Congo-Brazzaville : 500 cas de polio en un mois !

Soins intensifs
Soins intensifs © Jacques Dubeau /MSF

Interview de Jacques Dubeau, médecin-réanimateur de retour de la mission de Médecins Sans Frontières à Pointe-Noire.

Une épidémie de polio d'une telle ampleur, c'est du jamais vu ?
En un mois, 500 malades ont été hospitalisés pour une polio dans le secteur de Pointe Noire. Au départ, il y avait trois hôpitaux dans la ville qui recevaient ces patients. Aujourd'hui, il n'y en a qu'un seul de référence : l'hôpital Adolphe Sicé où MSF a mis en place des services de soins spécifiques. Au pic de l'épidémie, plus de dix patients étaient admis chaque jour aux soins intensifs. Heureusement, le nombre de cas a considérablement baissé : on est à une à deux admissions par jour.

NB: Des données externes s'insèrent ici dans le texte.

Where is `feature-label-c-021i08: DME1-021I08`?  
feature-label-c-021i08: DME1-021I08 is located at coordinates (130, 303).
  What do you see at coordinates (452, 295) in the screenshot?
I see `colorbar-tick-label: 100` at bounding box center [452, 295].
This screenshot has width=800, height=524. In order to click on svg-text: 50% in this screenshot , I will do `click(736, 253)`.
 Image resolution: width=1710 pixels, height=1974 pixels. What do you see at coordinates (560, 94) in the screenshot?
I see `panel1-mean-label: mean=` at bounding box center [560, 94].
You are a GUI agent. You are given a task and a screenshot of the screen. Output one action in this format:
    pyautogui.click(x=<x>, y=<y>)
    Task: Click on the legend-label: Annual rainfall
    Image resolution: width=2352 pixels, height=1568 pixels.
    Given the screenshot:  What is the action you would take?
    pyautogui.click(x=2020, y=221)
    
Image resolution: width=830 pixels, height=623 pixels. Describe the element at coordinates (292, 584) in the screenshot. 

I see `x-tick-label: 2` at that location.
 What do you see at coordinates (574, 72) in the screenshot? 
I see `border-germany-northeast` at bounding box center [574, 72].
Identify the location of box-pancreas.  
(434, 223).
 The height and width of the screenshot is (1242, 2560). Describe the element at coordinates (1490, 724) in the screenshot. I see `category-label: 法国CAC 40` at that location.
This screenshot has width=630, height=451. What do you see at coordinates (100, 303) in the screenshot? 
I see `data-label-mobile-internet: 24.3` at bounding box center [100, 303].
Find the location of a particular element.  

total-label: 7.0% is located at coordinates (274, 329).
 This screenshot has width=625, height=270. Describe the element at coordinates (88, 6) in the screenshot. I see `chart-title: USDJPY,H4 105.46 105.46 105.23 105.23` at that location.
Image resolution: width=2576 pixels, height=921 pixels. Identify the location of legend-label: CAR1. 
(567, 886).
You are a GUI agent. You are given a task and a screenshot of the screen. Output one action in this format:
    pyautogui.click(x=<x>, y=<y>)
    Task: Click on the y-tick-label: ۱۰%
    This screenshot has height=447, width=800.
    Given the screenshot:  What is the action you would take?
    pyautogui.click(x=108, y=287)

Quels sont les signes de la poliomyélite ?
Au début, les malades ne pensent pas forcément être atteints de la poliomyélite car les symptômes font penser à un syndrome grippal, avec maux de tête, fièvre, courbatures. Les congolais pensent plus à un accès de paludisme. Mais passé le troisième jour, ils se réveillent avec une paralysie des membres et sont emmenés aux urgences.

Tant de cas de poliomyélites aux urgences, c'était difficile ?
Voir beaucoup de malades mourir a été très difficile aussi bien pour le personnel de l'hôpital que pour ma collègue et moi. Etre impuissant face à l'évolution fatale de la maladie chez la moitié des patients est insupportable. Nous avons bien tenté de les placer sous ventilation artificielle mais toujours en vain. Malheureusement, les hôpitaux sur place manquent de moyens matériels de réanimation et de personnel de santé qualifiés pour faire face à ce type de prise en charge. Ce qui est particulièrement terrible avec la polio, c'est que les patients sont conscients jusqu'au bout, seuls les yeux parlent, c'est très dur.

Il n'existe donc aucun traitement pour soigner cette maladie?
Non, on ne peut que traiter ses symptômes : mettre le malade sous perfusion pour qu'il soit bien hydraté, lui administrer des antalgiques, des antibiotiques si nécessaire... Nous avons beaucoup sollicité les familles pour qu'elles mobilisent les malades afin d'éviter les escarres, les douleurs et tous les problèmes liés à l'alitement. Ces petits soins ont certainement permis à quelques-uns de passer le cap le plus difficile.

Aviez-vous déjà soigné des poliomyélitiques ?
Non. Je ne connaissais la polio qu'à travers la littérature médicale. La dernière épidémie en Europe date de 1952 ! Nous avions préparé un protocole de soins à Paris. Sur place nous l'avons adapté avec nos homologues. La réalité n'était pas celle décrite dans les manuels. Nous n'avons pas été confrontés à des encombrements broncho-pulmonaires ou des problèmes pour alimenter les patients comme on pouvait s'y attendre.

Quels soins pour les survivants?
Passé le cap de l'assistance respiratoire, il faut continuer à traiter les douleurs musculaires et les conséquences liées à l'alitement prolongé. Les six semaines qui suivent, la kinésithérapie est essentielle pour limiter les séquelles, réduire les paralysies prédominantes des membres inférieurs. MSF a ouvert deux centres de kinésithérapie. La récupération peut être spectaculaire, une personne atteinte de paralysie des quatre membres peut tout récupérer ou presque. Malheureusement ce n'est pas toujours le cas.

Quelle place pour la vaccination ?
Elle prévient mais ne soigne pas. Ce type d'épidémie pourra peut-être se reproduire n'importe où, il faut donc se préparer à réagir plus vite pour la prise en charge des malades et mettre à disposition des moyens humains et matériels plus conséquents dans les hôpitaux.